Thanks @Susie!  I never would have thought of putting lard in lip balm, but I will try it. My dad and I both have major problems with chapped lips. I’m going to visit him next week, so I will give it a try and bring him some to test. He’s already been a good sport testing my soaps!



dixiedragon said:


> you want it to stay mostly liquid until you put it in the fridge/freezer to quickly cool.

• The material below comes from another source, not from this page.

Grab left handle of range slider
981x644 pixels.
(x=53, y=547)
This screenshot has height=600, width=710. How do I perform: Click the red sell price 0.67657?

 thanks @dixiedragon!  I appreciate the tip. Can you explain to me why you want it to cool quickly?


----------



## dixiedragon (May 2, 2019)

Mobjack Bay said:


> Thanks @Susie!  I never would have thought of putting lard in lip balm, but I will try it. My dad and I both have major problems with chapped lips. I’m going to visit him next week, so I will give it a try and bring him some to test. He’s already been a good sport testing my soaps!
> 
> thanks @dixiedragon!  I appreciate the tip. Can you explain to me why you want it to cool quickly?



When butters - I think shea is the worst - cool slowly, the stearic acid starts to solidify and cool faster than the other components of the shea butter, making it grainy.

https://bettersheabutter.com/grainy-shea-butter-heres-fix/

I've tempered shea butter but it didn't help me - not sure if I did it right. My preference is to melt the lip balm thoroughly - make sure there are no non-melted crumbs or bits. Since I use beeswax in my lip balm (you probably do to), that means the shea is very much melted by the time the beeswax is. You also want it to be hot because the beeswax will start to cool and solidify on the side of the container, which means you have less mixed in your lip balm. If you are starting to get semi-solid balm on the inside of your container when you pour, heat it up again.


----------



## IrishLass (May 2, 2019)

I do things just like Dixie, because I use butters in my balm formulas and also candelilla wax, which is much harder than beeswax.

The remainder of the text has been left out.